Vinson’s Variety: Thompson not afraid to write what he felt
Sources indicate the term was born when Thompson did a feature story on world-class snow skier, ladies’ man extraordinaire Jean-Claude Killy, for Playboy magazine. A fellow writer felt Thompson’s story on Killy was really out there, far removed from the mainstream, terming it gonzo, and indeed Playboy turned down the story.
However, Warren Hinckle, a fellow maverick, did publish the story, which gave Thompson a degree of the literary freedom he’d been searching for. His realization that he could “get away with” such an outrageous writing style convinced him to stop trying to write “like The New York Times. It was like falling down an elevator shaft and landing in a pool full of mermaids,” Thompson said.
The first Hunter S. Thompson work I read was his book “Hell’s Angels,” published in 1966, arguably his breakthrough into public recognition. Concerning that book, Thompson grew his hair and beard, traded in his sports jacket and tie for denim, leather, and boots, hopped astride a steel horse, got the motor running, and headed on down the highway with Hell’s Angels president Sonny Barger, living the outlaw biker lifestyle, sex, drugs, booze, violence, to the fullest. In fact, Thompson, himself, got a taste of Hell’s Angels’ violence when they administered to him a thorough butt-stomping. Legend has it the reason the Hell’s Angels beat Thompson was he had promised to buy them a couple kegs of beer and never delivered.
However, Thompson’s true venture into “gonzo journalism” may have come in 1970, when he covered the Kentucky Derby.

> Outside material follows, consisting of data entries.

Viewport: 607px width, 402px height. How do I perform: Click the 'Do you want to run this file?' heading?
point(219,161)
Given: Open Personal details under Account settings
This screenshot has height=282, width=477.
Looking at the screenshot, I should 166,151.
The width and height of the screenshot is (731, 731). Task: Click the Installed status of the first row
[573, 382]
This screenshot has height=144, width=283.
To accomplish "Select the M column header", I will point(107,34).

During that assignment, he met British artist Ralph Steadman, hired to illustrate the Kentucky Derby. Considered by some to be dark and chaotic in theme, Steadman’s drawings, nonetheless, illuminated a reality that thus far had evaded Thompson.
From that time onward, it appears Hunter S. Thompson never again deemed it necessary to alter what he truly felt needed to be voiced for the sakes of personal favor and political correctness. Running on the “Freak Power Party” ticket, Thompson almost was elected sheriff of Aspen in 1970. He was quoted as saying “Politics was a blood sport, and American politicians, so prone to corruption, were only too deserving of contempt.” If not on any other issue, I’m confident a majority of Americans would agree with Thompson on that particular stance.
Over the years, Thompson garnered substantial recognition for many other literary accomplishments: “Fear and Loathing in Las Vegas,” “Fear and Loathing: On the Campaign Trail 2,” “The Great White Shark Hunt,” “Rum Diaries,” “Kingdom of Fear,” and frequent contributions to Rolling Stone magazine, among them. Actor Johnny Depp portrayed Thompson in the movie “Fear and Loathing in Las Vegas,” and comedian Bill Murray played him in “Where the Buffalo Roam.” A friend informed me that Thompson also was the inspiration for the Uncle Duke character in Gary Trudeau’s Doonesbury comic strip.
Although he forever will be linked to a well-known circle of beat poets and gonzo/rebel writers — Allen Ginsberg, Tom Wolfe, Ken Kesey, Jack Kerouac, etc. — I found it oddly intriguing that, toward the end, Thompson became an acquaintance of, and often conversed with highly intelligent gender bender rocker Marilyn Manson.
Thank you, Hunter S. Thompson, for being your own man, someone who courageously exercised First Amendment rights to the fullest. And shame on you for checking out way too early. You still possessed greatness that could have been shared.